Suppose that a and b are nonzero real numbers. Prove that if $a < \frac{1}{a} < b < \frac{1}{b}$ then $a < -1$.
Here's my attempt:
Suppose that $a < \frac{1}{a} < b < \frac{1}{b}$, and that $a > 0$.
Multiplying the inequality by $a$, we get $0 < a^2 < 1 < ab < \frac{a}{b}$.
Taking the square root of $a^2 < 1$, we get $a < 1$.
*Because $0 < a < 1 < ab$, $b > 1$.
*But if $0 < a < 1 < b$, then $ab > \frac{a}{b}$, which contradicts $0 < a^2 < 1 < ab < \frac{a}{b}$.
Therefore, $a < 0$.
Because $a < 0$, multiplying $a < \frac{1}{a}$ by $a$, we get $a^2 > 1$.
So, $\sqrt{a^2} > 1$, and since it has been proven that $a < 0$, $a < -1$.

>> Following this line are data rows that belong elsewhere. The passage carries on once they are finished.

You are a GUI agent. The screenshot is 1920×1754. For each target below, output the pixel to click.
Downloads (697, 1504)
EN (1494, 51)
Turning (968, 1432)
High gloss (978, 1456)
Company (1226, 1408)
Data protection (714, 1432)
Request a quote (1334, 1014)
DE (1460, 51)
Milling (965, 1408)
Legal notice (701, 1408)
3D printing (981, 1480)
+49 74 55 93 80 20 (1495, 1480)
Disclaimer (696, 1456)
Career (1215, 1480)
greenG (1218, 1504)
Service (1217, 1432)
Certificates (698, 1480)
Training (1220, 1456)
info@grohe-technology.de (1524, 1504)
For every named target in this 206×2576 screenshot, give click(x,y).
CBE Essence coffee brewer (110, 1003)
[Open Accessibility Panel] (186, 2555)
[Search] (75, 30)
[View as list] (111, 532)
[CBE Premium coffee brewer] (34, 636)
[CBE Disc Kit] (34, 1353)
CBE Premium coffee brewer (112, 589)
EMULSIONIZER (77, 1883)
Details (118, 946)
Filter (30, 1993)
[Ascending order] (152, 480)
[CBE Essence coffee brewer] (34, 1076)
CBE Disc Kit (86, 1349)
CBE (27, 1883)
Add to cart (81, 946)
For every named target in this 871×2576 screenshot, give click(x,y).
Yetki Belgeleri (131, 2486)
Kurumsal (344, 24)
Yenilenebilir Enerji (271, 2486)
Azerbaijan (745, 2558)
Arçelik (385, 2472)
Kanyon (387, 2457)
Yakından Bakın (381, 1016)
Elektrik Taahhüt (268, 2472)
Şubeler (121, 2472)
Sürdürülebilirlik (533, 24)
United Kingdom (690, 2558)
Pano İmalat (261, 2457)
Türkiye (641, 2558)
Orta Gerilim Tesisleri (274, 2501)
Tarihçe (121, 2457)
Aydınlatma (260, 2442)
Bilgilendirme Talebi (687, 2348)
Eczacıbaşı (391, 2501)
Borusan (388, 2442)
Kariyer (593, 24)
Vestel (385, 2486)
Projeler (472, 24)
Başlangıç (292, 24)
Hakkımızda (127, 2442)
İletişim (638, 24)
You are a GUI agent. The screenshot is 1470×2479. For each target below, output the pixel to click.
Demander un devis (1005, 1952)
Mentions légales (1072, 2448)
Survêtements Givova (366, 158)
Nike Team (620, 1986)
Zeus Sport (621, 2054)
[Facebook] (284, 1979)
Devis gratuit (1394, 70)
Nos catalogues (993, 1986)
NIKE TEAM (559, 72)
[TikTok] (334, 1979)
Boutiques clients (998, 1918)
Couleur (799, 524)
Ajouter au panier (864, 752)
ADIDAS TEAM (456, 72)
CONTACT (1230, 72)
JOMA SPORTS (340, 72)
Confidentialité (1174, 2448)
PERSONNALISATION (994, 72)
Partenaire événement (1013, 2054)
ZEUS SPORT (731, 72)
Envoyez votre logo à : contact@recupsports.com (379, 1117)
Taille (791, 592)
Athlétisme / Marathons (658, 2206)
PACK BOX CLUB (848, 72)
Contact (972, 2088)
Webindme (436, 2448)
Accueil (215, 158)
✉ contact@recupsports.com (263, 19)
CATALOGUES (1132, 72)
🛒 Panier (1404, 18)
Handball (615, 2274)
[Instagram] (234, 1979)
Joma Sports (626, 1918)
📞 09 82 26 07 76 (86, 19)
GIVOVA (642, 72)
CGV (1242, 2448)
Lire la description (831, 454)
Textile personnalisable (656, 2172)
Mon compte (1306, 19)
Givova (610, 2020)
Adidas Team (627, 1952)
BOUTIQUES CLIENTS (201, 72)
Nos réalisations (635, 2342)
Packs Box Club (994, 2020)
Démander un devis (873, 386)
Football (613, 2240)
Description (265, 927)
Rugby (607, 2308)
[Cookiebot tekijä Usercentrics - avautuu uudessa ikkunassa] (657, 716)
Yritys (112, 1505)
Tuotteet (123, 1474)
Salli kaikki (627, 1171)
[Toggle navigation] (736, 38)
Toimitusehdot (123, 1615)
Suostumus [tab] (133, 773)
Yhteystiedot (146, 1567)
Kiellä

Therefore, if $a < \frac{1}{a} < b < \frac{1}{b}$, then $a < -1$.
//end proof
I looked for a solution in the back of the book, and there was just a tip for writing the proof, which was not helpful to me.
Questions in order of importance to me:
Did I prove it?
Were the statements with * in front of them justified?
If I did prove it, is there a much more elegant way of proving this and what is it? (I would bet my life that there is.)
How is my style?
Do you have any general advice for me based on this post?
We have: $$a<\frac{1}{a}$$ or $$\frac{(a-1)(a+1)}{a}<0$$ gives $$a<-1$$ or $$0<a<1.$$ Similarly, $$b<-1$$ or $$0<b<1$$ and we'll get a contradiction after assuming $0<a<1$ because if so we obtain: $$a<b$$ and $$\frac{1}{a}<\frac{1}{b},$$ which is impossible.